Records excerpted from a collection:

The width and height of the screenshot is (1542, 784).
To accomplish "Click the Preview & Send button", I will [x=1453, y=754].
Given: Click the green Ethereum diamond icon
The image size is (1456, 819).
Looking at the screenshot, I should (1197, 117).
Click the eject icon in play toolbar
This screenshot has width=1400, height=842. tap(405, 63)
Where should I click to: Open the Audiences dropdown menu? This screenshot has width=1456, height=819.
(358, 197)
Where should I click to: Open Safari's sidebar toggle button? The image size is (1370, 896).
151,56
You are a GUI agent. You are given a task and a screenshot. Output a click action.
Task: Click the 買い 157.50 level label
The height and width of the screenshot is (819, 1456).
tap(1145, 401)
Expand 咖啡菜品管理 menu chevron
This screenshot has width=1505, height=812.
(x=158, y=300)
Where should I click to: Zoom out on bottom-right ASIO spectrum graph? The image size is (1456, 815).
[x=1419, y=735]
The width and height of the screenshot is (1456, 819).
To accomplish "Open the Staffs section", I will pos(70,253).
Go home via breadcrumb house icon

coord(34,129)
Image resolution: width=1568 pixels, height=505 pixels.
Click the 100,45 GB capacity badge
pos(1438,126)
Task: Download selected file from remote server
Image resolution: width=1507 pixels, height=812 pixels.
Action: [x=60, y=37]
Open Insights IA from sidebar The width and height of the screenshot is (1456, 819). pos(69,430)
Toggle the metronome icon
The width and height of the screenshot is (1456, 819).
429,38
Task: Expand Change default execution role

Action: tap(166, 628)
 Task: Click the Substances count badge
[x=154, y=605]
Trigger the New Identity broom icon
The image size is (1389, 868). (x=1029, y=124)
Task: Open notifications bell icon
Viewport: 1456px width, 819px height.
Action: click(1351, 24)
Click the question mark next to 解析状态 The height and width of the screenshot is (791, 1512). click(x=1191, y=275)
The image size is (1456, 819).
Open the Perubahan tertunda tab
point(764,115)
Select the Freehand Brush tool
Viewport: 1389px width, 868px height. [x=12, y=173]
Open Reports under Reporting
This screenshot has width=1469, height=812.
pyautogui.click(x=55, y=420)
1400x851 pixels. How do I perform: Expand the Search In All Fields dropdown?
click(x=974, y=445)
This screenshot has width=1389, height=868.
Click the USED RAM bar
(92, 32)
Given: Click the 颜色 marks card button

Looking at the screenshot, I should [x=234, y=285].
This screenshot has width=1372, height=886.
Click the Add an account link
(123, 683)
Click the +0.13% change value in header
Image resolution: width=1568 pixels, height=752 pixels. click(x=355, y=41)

What the task asks:
Would you mind copying all of the records exactly?

Answer space:
The width and height of the screenshot is (1542, 784).
To accomplish "Click the Preview & Send button", I will [x=1453, y=754].
Given: Click the green Ethereum diamond icon
The image size is (1456, 819).
Looking at the screenshot, I should (1197, 117).
Click the eject icon in play toolbar
This screenshot has width=1400, height=842. tap(405, 63)
Where should I click to: Open the Audiences dropdown menu? This screenshot has width=1456, height=819.
(358, 197)
Where should I click to: Open Safari's sidebar toggle button? The image size is (1370, 896).
151,56
You are a GUI agent. You are given a task and a screenshot. Output a click action.
Task: Click the 買い 157.50 level label
The height and width of the screenshot is (819, 1456).
tap(1145, 401)
Expand 咖啡菜品管理 menu chevron
This screenshot has width=1505, height=812.
(x=158, y=300)
Where should I click to: Zoom out on bottom-right ASIO spectrum graph? The image size is (1456, 815).
[x=1419, y=735]
The width and height of the screenshot is (1456, 819).
To accomplish "Open the Staffs section", I will pos(70,253).
Go home via breadcrumb house icon

coord(34,129)
Image resolution: width=1568 pixels, height=505 pixels.
Click the 100,45 GB capacity badge
pos(1438,126)
Task: Download selected file from remote server
Image resolution: width=1507 pixels, height=812 pixels.
Action: [x=60, y=37]
Open Insights IA from sidebar The width and height of the screenshot is (1456, 819). pos(69,430)
Toggle the metronome icon
The width and height of the screenshot is (1456, 819).
429,38
Task: Expand Change default execution role

Action: tap(166, 628)
 Task: Click the Substances count badge
[x=154, y=605]
Trigger the New Identity broom icon
The image size is (1389, 868). (x=1029, y=124)
Task: Open notifications bell icon
Viewport: 1456px width, 819px height.
Action: click(1351, 24)
Click the question mark next to 解析状态 The height and width of the screenshot is (791, 1512). click(x=1191, y=275)
The image size is (1456, 819).
Open the Perubahan tertunda tab
point(764,115)
Select the Freehand Brush tool
Viewport: 1389px width, 868px height. [x=12, y=173]
Open Reports under Reporting
This screenshot has width=1469, height=812.
pyautogui.click(x=55, y=420)
1400x851 pixels. How do I perform: Expand the Search In All Fields dropdown?
click(x=974, y=445)
This screenshot has width=1389, height=868.
Click the USED RAM bar
(92, 32)
Given: Click the 颜色 marks card button

Looking at the screenshot, I should [x=234, y=285].
This screenshot has width=1372, height=886.
Click the Add an account link
(123, 683)
Click the +0.13% change value in header
Image resolution: width=1568 pixels, height=752 pixels. click(x=355, y=41)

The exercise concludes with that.